Scott E. Meyer, et al., appellants, v. Nikki K. Panagiotidis, et al., respondents.

Reset A A Font size: Print

Supreme Court, Appellate Division, Second Department, New York.

Scott E. Meyer, et al., appellants, v. Nikki K. Panagiotidis, et al., respondents.

2016–09426 (Index No. 66774/14)

Decided: March 21, 2018

REINALDO E. RIVERA, J.P. LEONARD B. AUSTIN FRANCESCA E. CONNOLLY ANGELA G. IANNACCI, JJ. Gruenberg Kelly Della, Ronkonkoma, N.Y. (Zachary M. Beriloff of counsel), for appellants. Bello & Larkin, Hauppauge, N.Y. (John C. Meszaros of counsel), for respondents.

Submitted—December 7, 2017

DECISION & ORDER

In an action to recover damages for personal injuries, etc., the plaintiffs appeal from an order of the Supreme Court, Suffolk County (Pastoressa, J.), dated August 30, 2016, which granted the defendants' motion for summary judgment dismissing the complaint on the ground that the plaintiff Scott E. Meyer did not sustain a serious injury within the meaning of Insurance Law § 5102(d) as a result of the subject accident.

ORDERED that the order is reversed, on the law, with costs, and the defendants' motion for summary judgment dismissing the complaint is denied.

The defendants met their prima facie burden of showing that the plaintiff Scott E. Meyer (hereinafter the injured plaintiff) did not sustain a serious injury within the meaning of Insurance Law § 5102(d) as a result of the subject accident (see Toure v. Avis Rent A Car Sys., 98 N.Y.2d 345;  Gaddy v. Eyler, 79 N.Y.2d 955, 956–957).  The defendants submitted competent medical evidence establishing, prima facie, that the alleged injury to the lumbar region of the injured plaintiff's spine did not constitute a serious injury under either the permanent consequential limitation of use or significant limitation of use categories of Insurance Law § 5102(d) (see Staff v. Yshua, 59 AD3d 614).
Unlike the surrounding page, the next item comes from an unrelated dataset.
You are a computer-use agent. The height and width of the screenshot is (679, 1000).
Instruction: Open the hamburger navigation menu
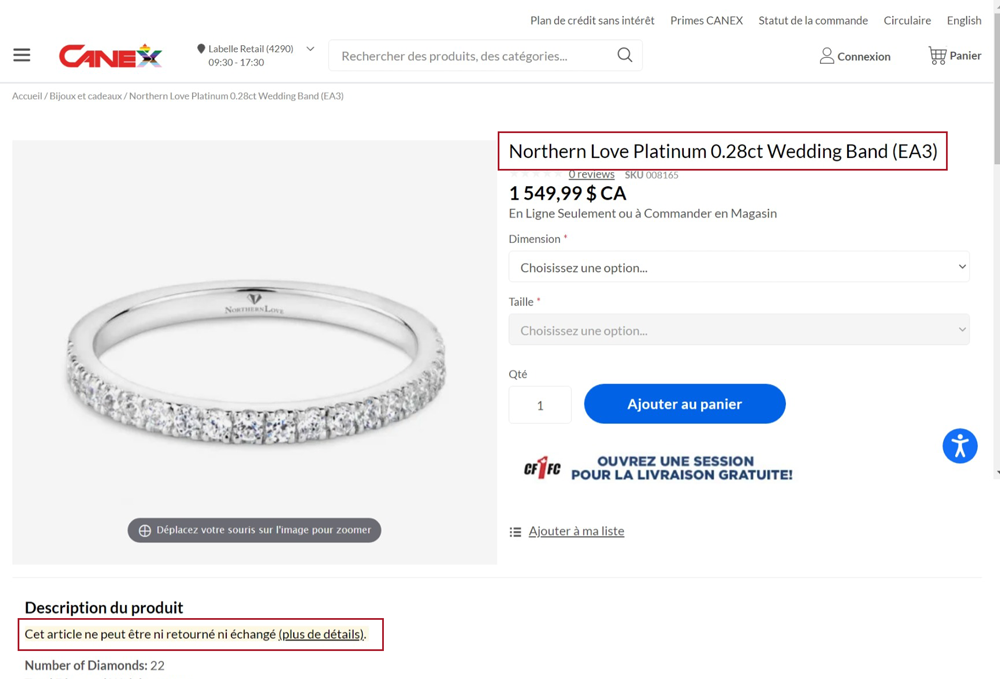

In opposition, however, the plaintiffs raised a triable issue of fact as to whether the injured plaintiff sustained a serious injury to the lumbar region of his spine under the permanent consequential limitation of use and significant limitation of use categories of Insurance Law § 5102(d) (see Perl v. Meher, 18 NY3d 208, 218–219).

Accordingly, the Supreme Court should have denied the defendants' motion for summary judgment dismissing the complaint.

RIVERA, J.P., AUSTIN, CONNOLLY and IANNACCI, JJ., concur.